Öz Firma risk profilinin belirlenmesi, literatürde firma başarısızlığı kavramlarıyla incelenmektedir. Bu konu üzerinde, özellikle 1929 büyük buhranı sonrasında çok önemli çalışmalar yapılmıştır. Başlarda, riskli ve başarılı firmaların finansal göstergeleri arasındaki farklılıklara yoğunlaşılırken, özellikle bilişim teknolojilerindeki gelişimlere paralel olarak son yıllarda bilişim sistemleri firma başarısızlığı tahminlemesinde en önemli bileşenlerinden biri olmuştur.

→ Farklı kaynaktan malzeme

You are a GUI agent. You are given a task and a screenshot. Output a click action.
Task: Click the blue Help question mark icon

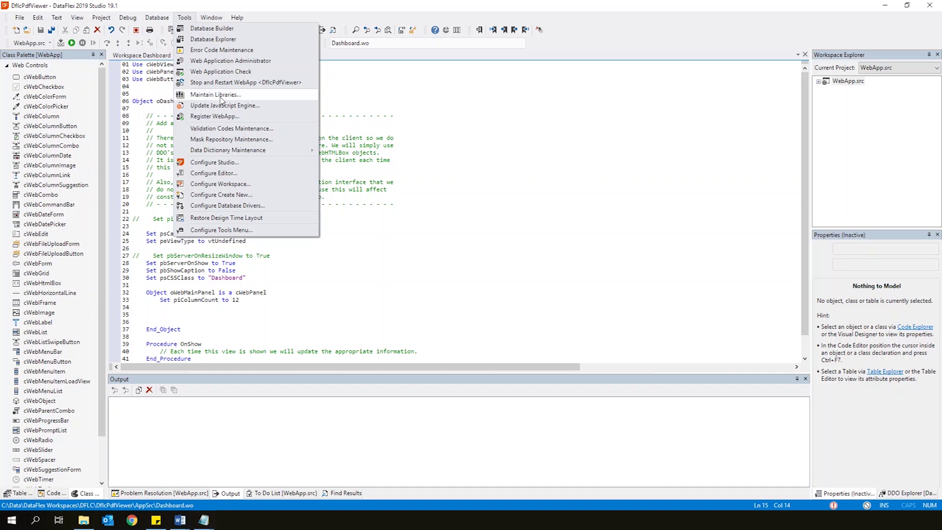pos(435,30)
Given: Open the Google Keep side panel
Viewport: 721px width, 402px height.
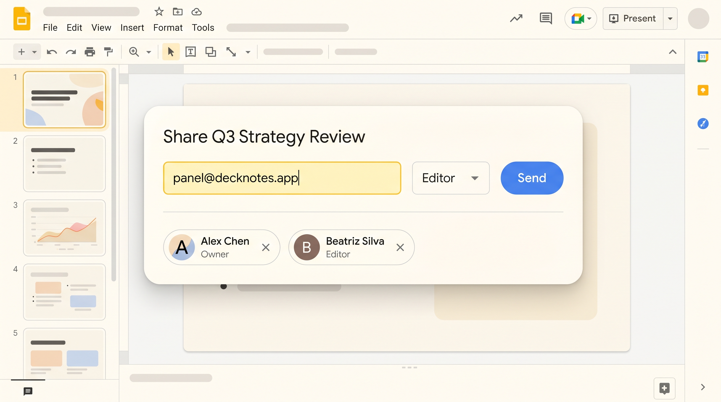Looking at the screenshot, I should tap(703, 90).
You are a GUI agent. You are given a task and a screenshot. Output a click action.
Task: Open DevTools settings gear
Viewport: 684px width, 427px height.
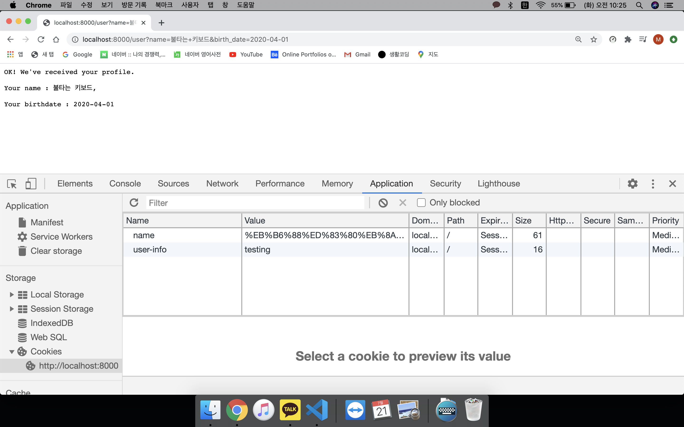[633, 184]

Özellikle, makine öğrenmesi yöntemlerinin bu alanda kullanılmaya başlanmasıyla firma başarısızlığının tahmin edilmesinde önemli yol kat edilmiştir. Bu çalışmada Erzurum ilinde 38 yıldır faaliyet gösteren inşaat malzemeleri toptancısı bir firmanın müşterilerinin vadeli borçlarını ödeme/ödememe riskleri firma başarısızlığı kapsamında ele alınmış ve firma başarısızlığının tahmininde uygun bir makine öğrenmesi yöntemi araştırılmıştır. Probleme etki eden değişkenler Temel Bileşenler Analizi (TBA) ile ortaya konulmuştur. Son yıllarda makine öğrenmesinde oldukça gelişmekte olan Yapay Sinir Ağları (YSA) ve Destek Vektör Makineleri (DVM)’nin TBA yöntemiyle beraber kullanımıyla oluşturulan hibrit modellerin bu tahminde uygulanabilirliği incelenmiş ve tahmin performansları yalın YSA ve DVM’ler ile karşılaştırılmıştır. TBA ile bütünleşik olarak kullanılan hibrit modellerin tahmin başarısının yalın YSA ve DVM’lere oranla daha tatmin edici sonuçlar verdiği görülmüştür. Özellikle TBA-DVM modelinin firma başarısızlığı tahminlemesinde alternatif bir yöntem olarak etkin bir şekilde kullanılabileceği sonucuna varılmıştır.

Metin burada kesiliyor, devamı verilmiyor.